### WHAT IS REQUIRED
Once the line containing "You are a computer-use agent." appears, output it and each remaining line of the records below exactly, with no pictures and nothing more.

(Beginning of EXTRACTED INFORMATION)

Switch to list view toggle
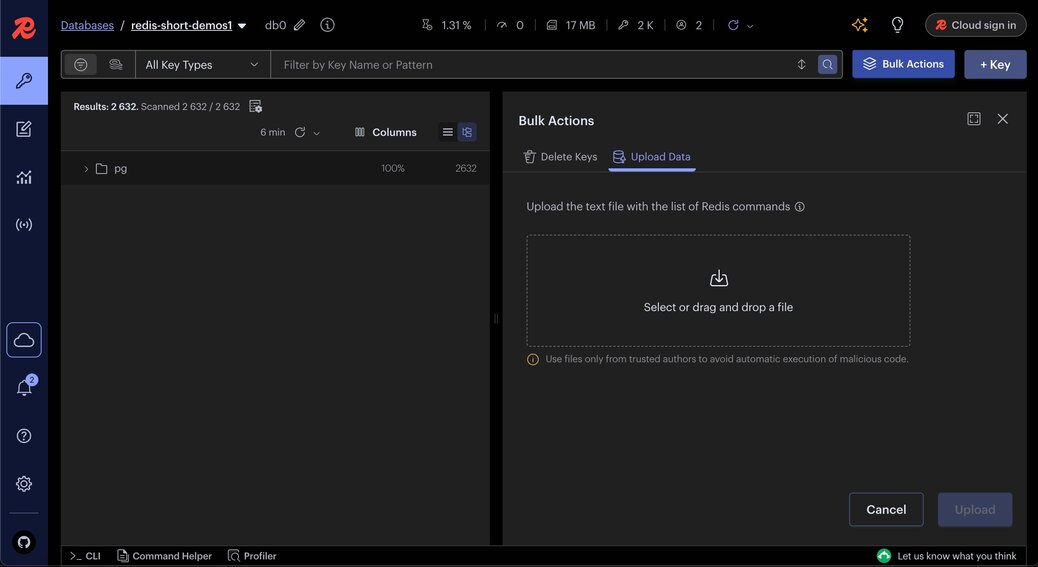Viewport: 1038px width, 567px height. pos(448,132)
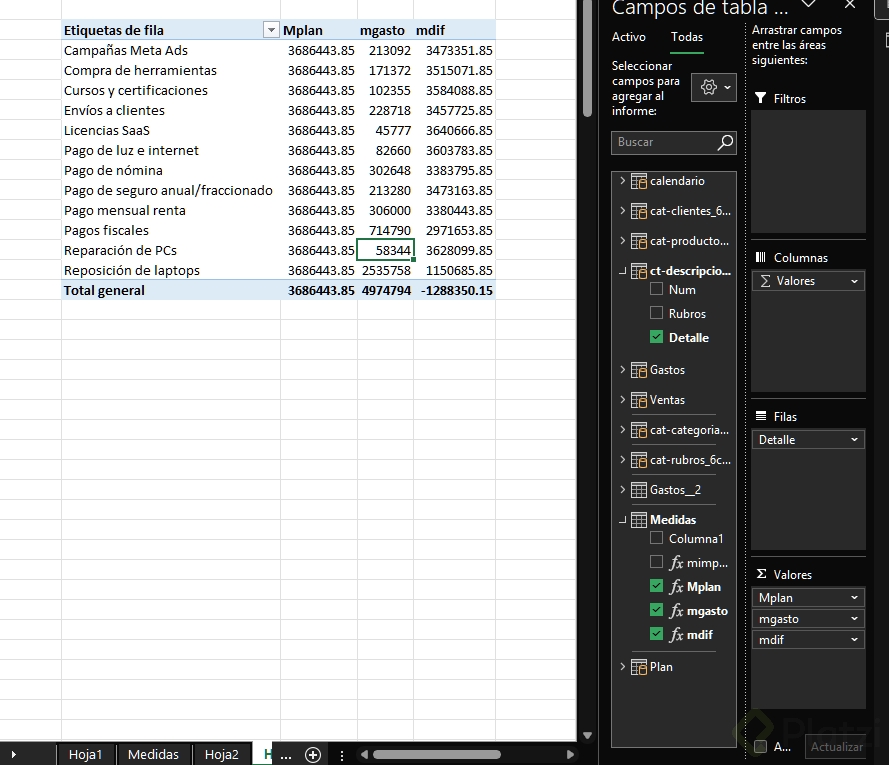
Task: Click the calendario table icon
Action: point(639,181)
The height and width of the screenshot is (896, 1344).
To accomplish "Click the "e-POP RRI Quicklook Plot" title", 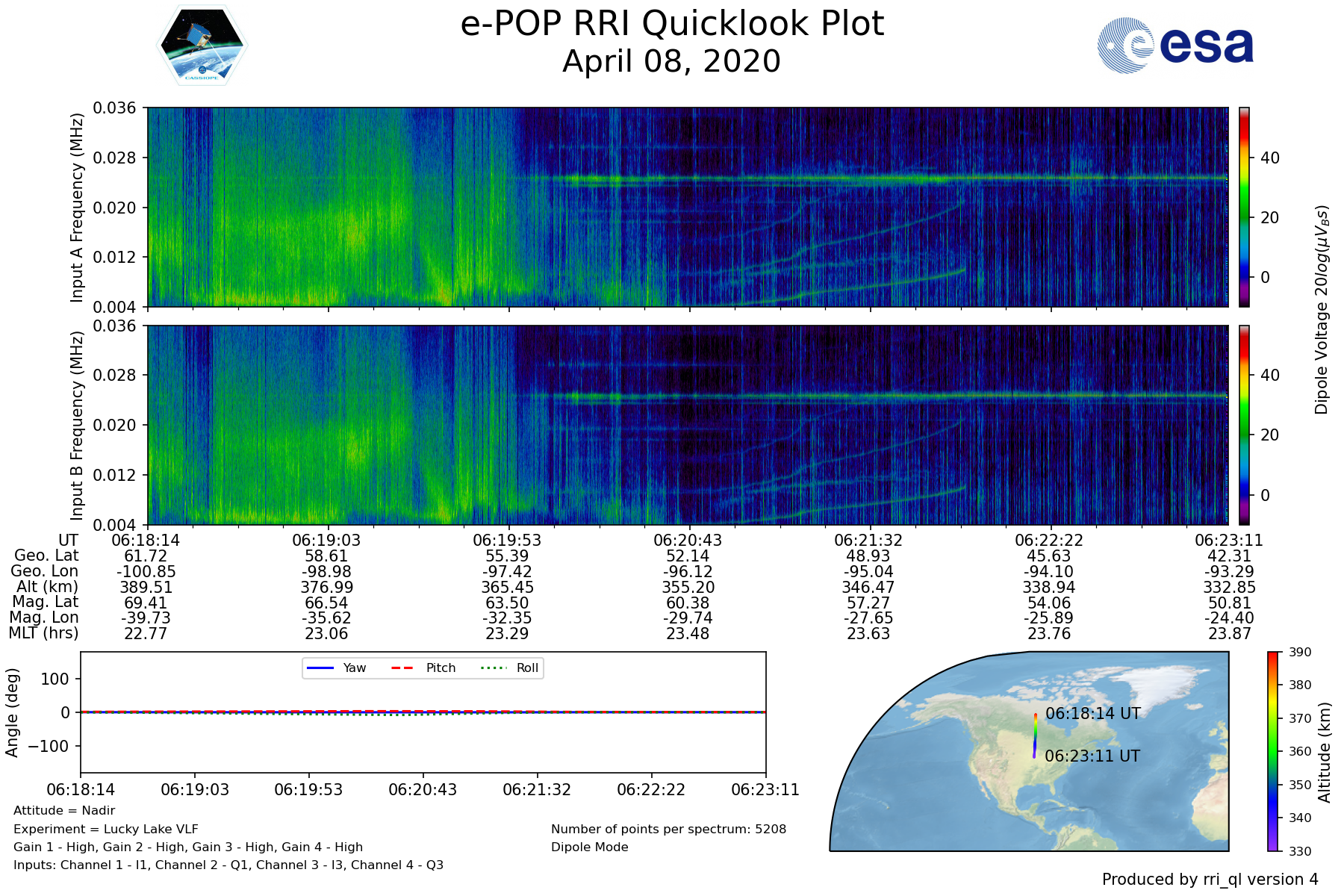I will pos(672,24).
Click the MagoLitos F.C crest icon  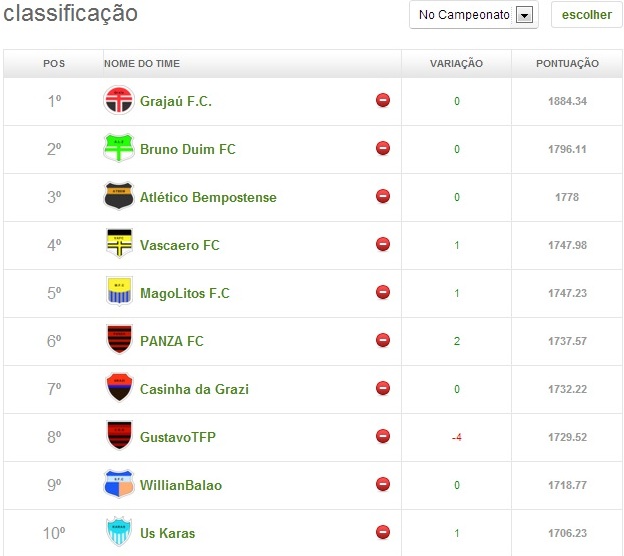coord(118,293)
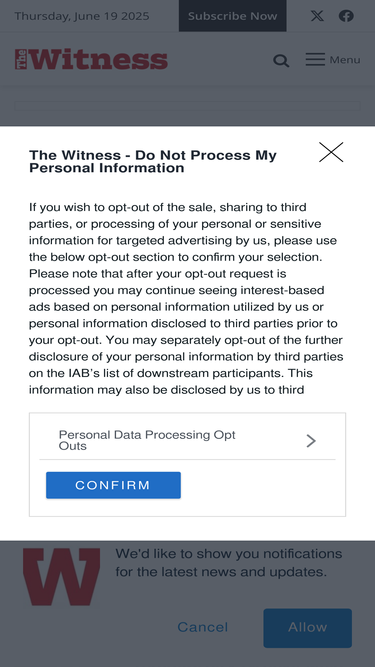This screenshot has width=375, height=667.
Task: Click the opt-out paragraph's first line
Action: click(x=168, y=207)
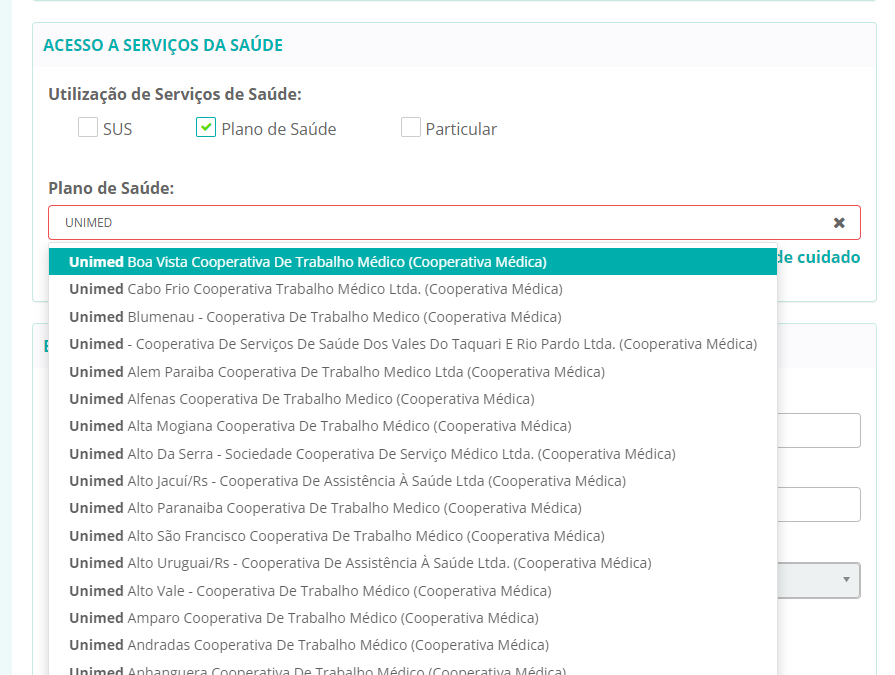Select Unimed Vales Do Taquari option
This screenshot has width=895, height=675.
click(412, 344)
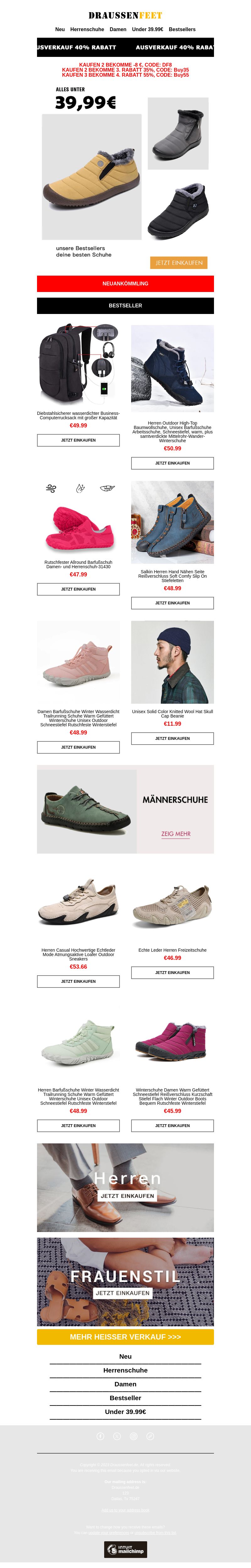Click the Facebook icon in the footer
Image resolution: width=251 pixels, height=1568 pixels.
[100, 1436]
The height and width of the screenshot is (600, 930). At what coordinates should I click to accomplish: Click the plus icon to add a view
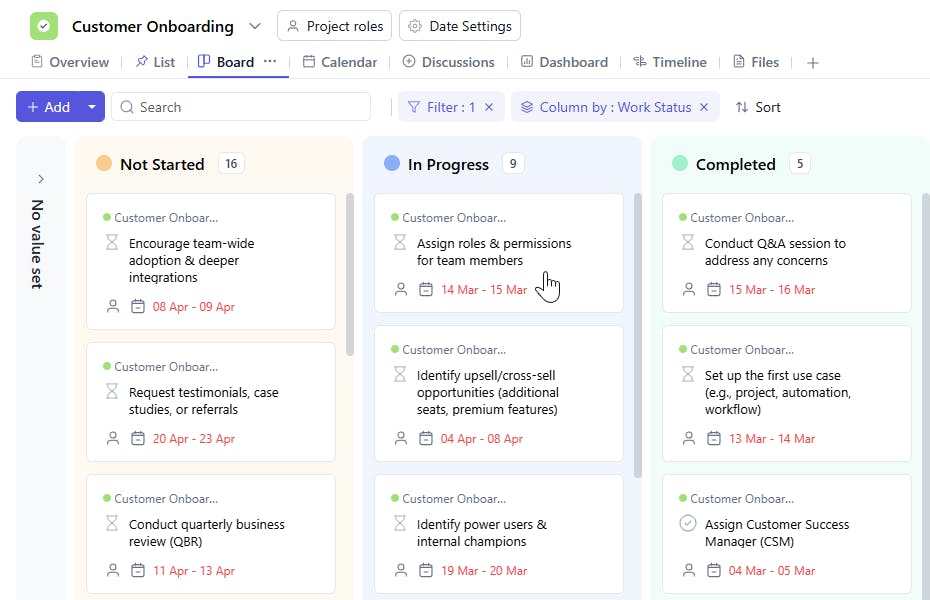pos(813,63)
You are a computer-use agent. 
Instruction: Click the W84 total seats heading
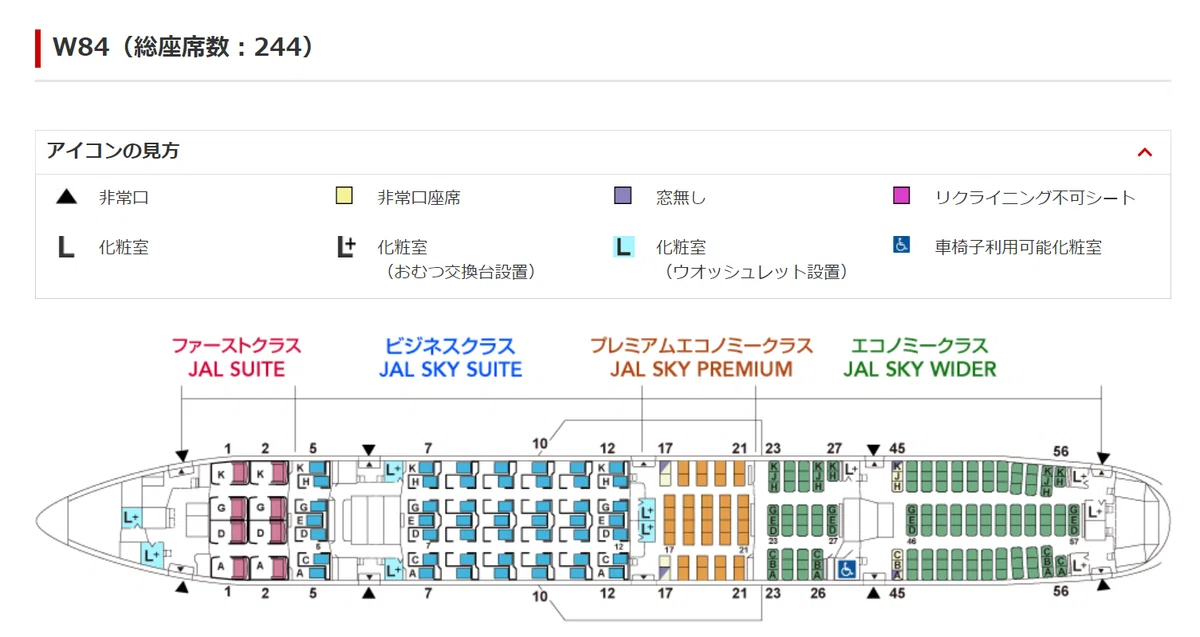tap(183, 47)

(End of EXTRACTED INFORMATION)

### RESULT FOR THIS EXERCISE
You are a computer-use agent. 
Instruction: Click the W84 total seats heading
tap(183, 47)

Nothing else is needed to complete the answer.